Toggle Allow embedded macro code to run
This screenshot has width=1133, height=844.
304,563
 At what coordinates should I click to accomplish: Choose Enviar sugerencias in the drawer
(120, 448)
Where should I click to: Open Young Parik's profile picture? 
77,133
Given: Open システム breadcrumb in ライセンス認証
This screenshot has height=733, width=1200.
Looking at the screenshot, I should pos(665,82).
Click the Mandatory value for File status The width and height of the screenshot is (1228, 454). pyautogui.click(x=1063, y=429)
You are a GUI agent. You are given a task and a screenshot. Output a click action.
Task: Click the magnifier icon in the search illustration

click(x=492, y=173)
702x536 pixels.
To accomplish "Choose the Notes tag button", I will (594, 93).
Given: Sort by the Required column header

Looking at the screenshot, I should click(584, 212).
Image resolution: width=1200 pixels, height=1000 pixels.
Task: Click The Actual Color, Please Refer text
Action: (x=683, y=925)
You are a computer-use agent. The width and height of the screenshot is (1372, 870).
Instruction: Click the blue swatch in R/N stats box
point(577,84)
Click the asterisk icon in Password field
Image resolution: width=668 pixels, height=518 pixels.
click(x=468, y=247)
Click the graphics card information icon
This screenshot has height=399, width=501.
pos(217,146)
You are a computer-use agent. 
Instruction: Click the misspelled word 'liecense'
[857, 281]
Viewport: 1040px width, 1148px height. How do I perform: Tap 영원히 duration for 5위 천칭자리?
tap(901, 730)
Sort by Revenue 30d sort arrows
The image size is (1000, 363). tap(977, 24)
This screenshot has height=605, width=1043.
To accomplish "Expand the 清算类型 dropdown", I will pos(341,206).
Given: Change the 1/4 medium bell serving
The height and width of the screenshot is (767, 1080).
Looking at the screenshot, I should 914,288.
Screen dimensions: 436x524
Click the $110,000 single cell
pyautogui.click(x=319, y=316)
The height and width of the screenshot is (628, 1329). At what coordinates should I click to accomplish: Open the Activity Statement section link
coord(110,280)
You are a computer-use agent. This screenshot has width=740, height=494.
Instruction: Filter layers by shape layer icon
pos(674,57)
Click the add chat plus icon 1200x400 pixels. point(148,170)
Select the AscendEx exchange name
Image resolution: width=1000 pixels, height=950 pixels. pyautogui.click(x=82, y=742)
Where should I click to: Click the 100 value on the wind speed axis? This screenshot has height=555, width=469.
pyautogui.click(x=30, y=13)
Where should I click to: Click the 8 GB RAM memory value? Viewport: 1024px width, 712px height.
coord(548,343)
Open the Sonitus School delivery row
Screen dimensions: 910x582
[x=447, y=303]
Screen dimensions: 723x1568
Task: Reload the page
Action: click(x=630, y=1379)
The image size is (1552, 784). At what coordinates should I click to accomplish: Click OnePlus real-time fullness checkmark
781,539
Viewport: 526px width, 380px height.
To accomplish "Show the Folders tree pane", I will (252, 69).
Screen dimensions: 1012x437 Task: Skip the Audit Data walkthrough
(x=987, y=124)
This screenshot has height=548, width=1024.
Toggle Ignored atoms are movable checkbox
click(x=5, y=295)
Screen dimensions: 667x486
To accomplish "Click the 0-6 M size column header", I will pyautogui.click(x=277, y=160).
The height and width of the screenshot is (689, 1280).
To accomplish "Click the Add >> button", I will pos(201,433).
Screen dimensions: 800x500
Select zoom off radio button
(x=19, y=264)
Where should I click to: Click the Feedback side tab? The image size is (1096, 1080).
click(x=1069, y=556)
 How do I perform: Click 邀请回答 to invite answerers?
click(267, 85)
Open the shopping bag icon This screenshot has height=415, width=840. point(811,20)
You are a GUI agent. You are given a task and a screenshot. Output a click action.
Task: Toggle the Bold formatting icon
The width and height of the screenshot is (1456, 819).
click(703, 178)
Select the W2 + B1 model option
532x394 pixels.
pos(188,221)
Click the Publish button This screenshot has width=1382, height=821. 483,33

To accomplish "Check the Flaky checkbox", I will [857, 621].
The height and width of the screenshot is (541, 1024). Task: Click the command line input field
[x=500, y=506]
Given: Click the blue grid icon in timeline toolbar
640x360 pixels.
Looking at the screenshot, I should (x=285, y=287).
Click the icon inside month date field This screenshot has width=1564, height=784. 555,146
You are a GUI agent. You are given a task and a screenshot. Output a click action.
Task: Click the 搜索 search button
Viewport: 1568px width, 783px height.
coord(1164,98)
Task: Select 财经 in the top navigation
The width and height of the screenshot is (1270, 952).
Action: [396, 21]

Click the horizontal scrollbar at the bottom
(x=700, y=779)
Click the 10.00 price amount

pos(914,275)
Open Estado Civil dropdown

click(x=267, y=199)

━━━━━━━━━━━━━━━━━━━━

» WHAT TO WORK ON
Return the listing above exactly, line for line.

» RESULT OF THE TASK
Toggle Allow embedded macro code to run
This screenshot has width=1133, height=844.
304,563
 At what coordinates should I click to accomplish: Choose Enviar sugerencias in the drawer
(120, 448)
Where should I click to: Open Young Parik's profile picture? 
77,133
Given: Open システム breadcrumb in ライセンス認証
This screenshot has height=733, width=1200.
Looking at the screenshot, I should pos(665,82).
Click the Mandatory value for File status The width and height of the screenshot is (1228, 454). pyautogui.click(x=1063, y=429)
You are a GUI agent. You are given a task and a screenshot. Output a click action.
Task: Click the magnifier icon in the search illustration

click(x=492, y=173)
702x536 pixels.
To accomplish "Choose the Notes tag button", I will (594, 93).
Given: Sort by the Required column header

Looking at the screenshot, I should click(584, 212).
Image resolution: width=1200 pixels, height=1000 pixels.
Task: Click The Actual Color, Please Refer text
Action: (x=683, y=925)
You are a computer-use agent. The width and height of the screenshot is (1372, 870).
Instruction: Click the blue swatch in R/N stats box
point(577,84)
Click the asterisk icon in Password field
Image resolution: width=668 pixels, height=518 pixels.
click(x=468, y=247)
Click the graphics card information icon
This screenshot has height=399, width=501.
pos(217,146)
You are a computer-use agent. 
Instruction: Click the misspelled word 'liecense'
[857, 281]
Viewport: 1040px width, 1148px height. How do I perform: Tap 영원히 duration for 5위 천칭자리?
tap(901, 730)
Sort by Revenue 30d sort arrows
The image size is (1000, 363). tap(977, 24)
This screenshot has height=605, width=1043.
To accomplish "Expand the 清算类型 dropdown", I will pos(341,206).
Given: Change the 1/4 medium bell serving
The height and width of the screenshot is (767, 1080).
Looking at the screenshot, I should 914,288.
Screen dimensions: 436x524
Click the $110,000 single cell
pyautogui.click(x=319, y=316)
The height and width of the screenshot is (628, 1329). At what coordinates should I click to accomplish: Open the Activity Statement section link
coord(110,280)
You are a computer-use agent. This screenshot has width=740, height=494.
Instruction: Filter layers by shape layer icon
pos(674,57)
Click the add chat plus icon 1200x400 pixels. point(148,170)
Select the AscendEx exchange name
Image resolution: width=1000 pixels, height=950 pixels. pyautogui.click(x=82, y=742)
Where should I click to: Click the 100 value on the wind speed axis? This screenshot has height=555, width=469.
pyautogui.click(x=30, y=13)
Where should I click to: Click the 8 GB RAM memory value? Viewport: 1024px width, 712px height.
coord(548,343)
Open the Sonitus School delivery row
Screen dimensions: 910x582
[x=447, y=303]
Screen dimensions: 723x1568
Task: Reload the page
Action: click(x=630, y=1379)
The image size is (1552, 784). At what coordinates should I click to accomplish: Click OnePlus real-time fullness checkmark
781,539
Viewport: 526px width, 380px height.
To accomplish "Show the Folders tree pane", I will (252, 69).
Screen dimensions: 1012x437 Task: Skip the Audit Data walkthrough
(x=987, y=124)
This screenshot has height=548, width=1024.
Toggle Ignored atoms are movable checkbox
click(x=5, y=295)
Screen dimensions: 667x486
To accomplish "Click the 0-6 M size column header", I will pyautogui.click(x=277, y=160).
The height and width of the screenshot is (689, 1280).
To accomplish "Click the Add >> button", I will pos(201,433).
Screen dimensions: 800x500
Select zoom off radio button
(x=19, y=264)
Where should I click to: Click the Feedback side tab? The image size is (1096, 1080).
click(x=1069, y=556)
 How do I perform: Click 邀请回答 to invite answerers?
click(267, 85)
Open the shopping bag icon This screenshot has height=415, width=840. point(811,20)
You are a GUI agent. You are given a task and a screenshot. Output a click action.
Task: Toggle the Bold formatting icon
The width and height of the screenshot is (1456, 819).
click(703, 178)
Select the W2 + B1 model option
532x394 pixels.
pos(188,221)
Click the Publish button This screenshot has width=1382, height=821. 483,33

To accomplish "Check the Flaky checkbox", I will [857, 621].
The height and width of the screenshot is (541, 1024). Task: Click the command line input field
[x=500, y=506]
Given: Click the blue grid icon in timeline toolbar
640x360 pixels.
Looking at the screenshot, I should (x=285, y=287).
Click the icon inside month date field This screenshot has width=1564, height=784. 555,146
You are a GUI agent. You are given a task and a screenshot. Output a click action.
Task: Click the 搜索 search button
Viewport: 1568px width, 783px height.
coord(1164,98)
Task: Select 财经 in the top navigation
The width and height of the screenshot is (1270, 952).
Action: [396, 21]

Click the horizontal scrollbar at the bottom
(x=700, y=779)
Click the 10.00 price amount

pos(914,275)
Open Estado Civil dropdown

click(x=267, y=199)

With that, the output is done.